Search the material for "height" and show all lines that contain it.

▶ **EXERCISE MATERIALS**:
══════

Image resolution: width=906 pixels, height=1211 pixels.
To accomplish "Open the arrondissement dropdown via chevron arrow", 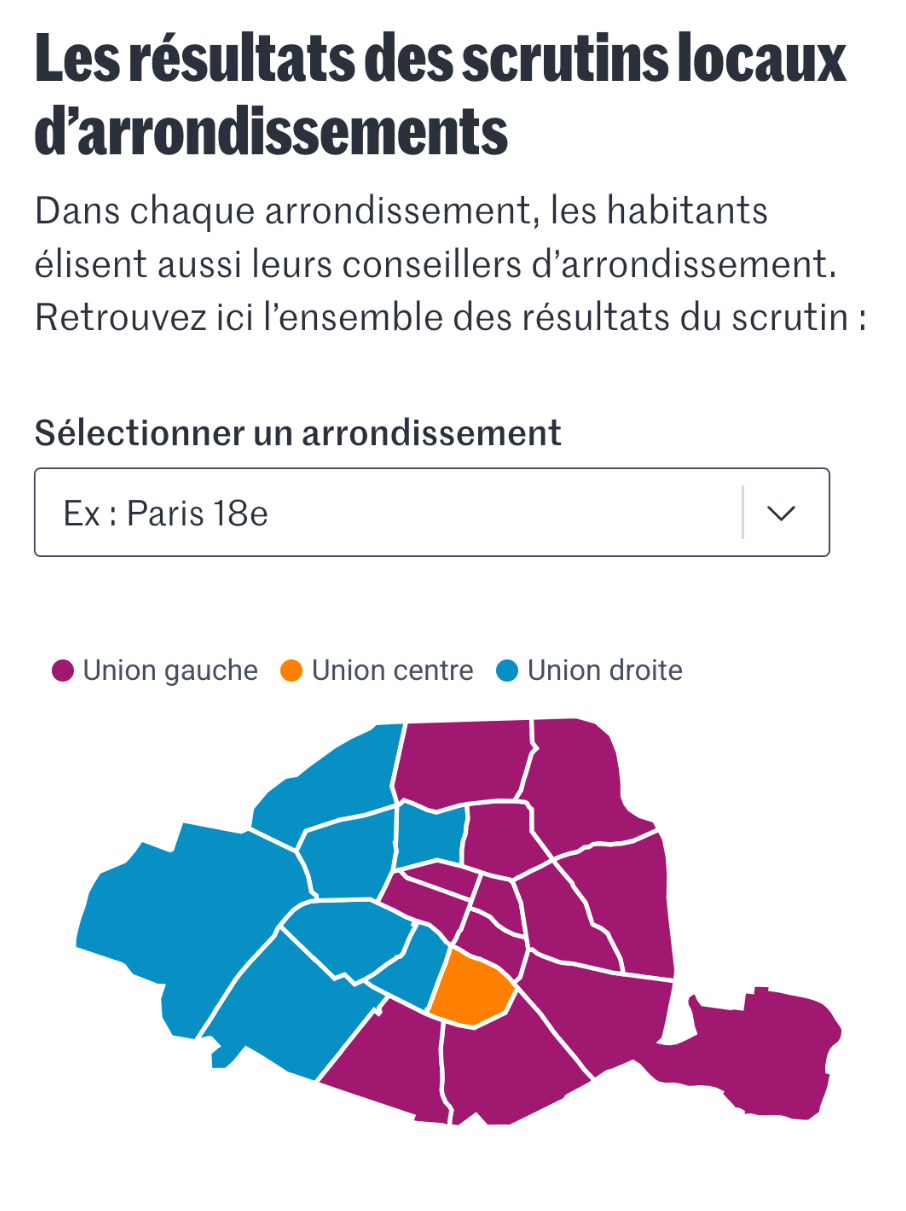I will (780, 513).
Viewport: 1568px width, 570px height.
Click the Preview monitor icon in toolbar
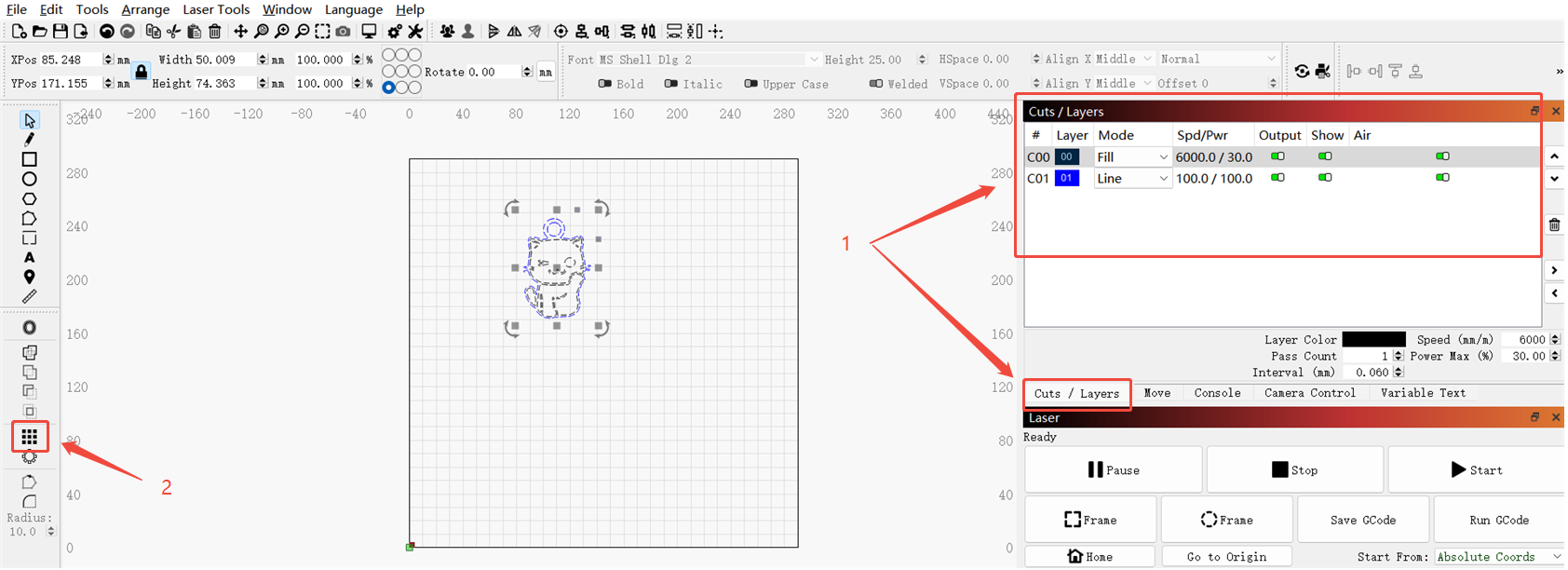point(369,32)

══════

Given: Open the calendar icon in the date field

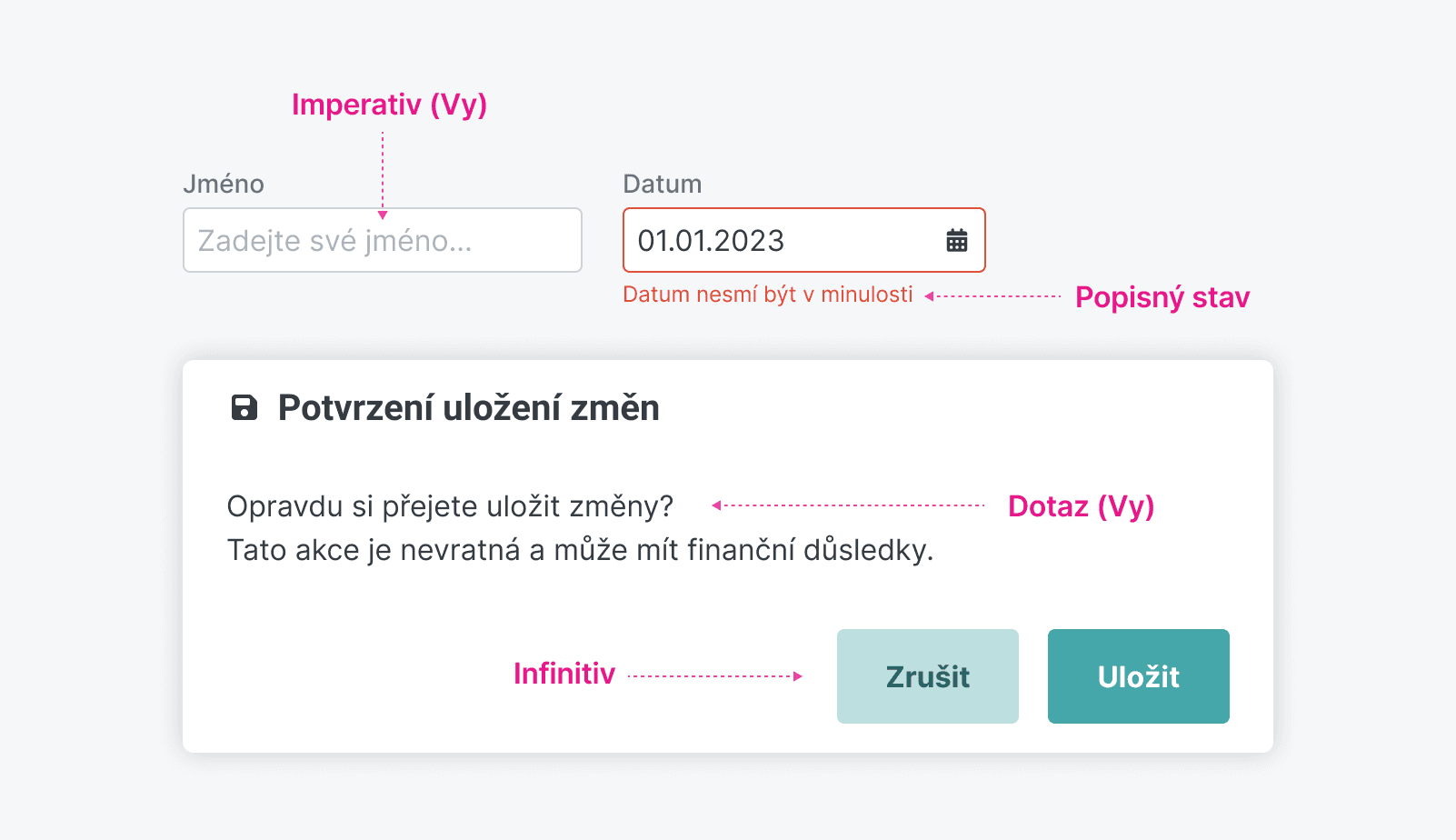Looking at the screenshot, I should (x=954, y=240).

══════

▶ **FINISHED TASK**:
Image resolution: width=906 pixels, height=1211 pixels.
Viewport: 1568px width, 570px height.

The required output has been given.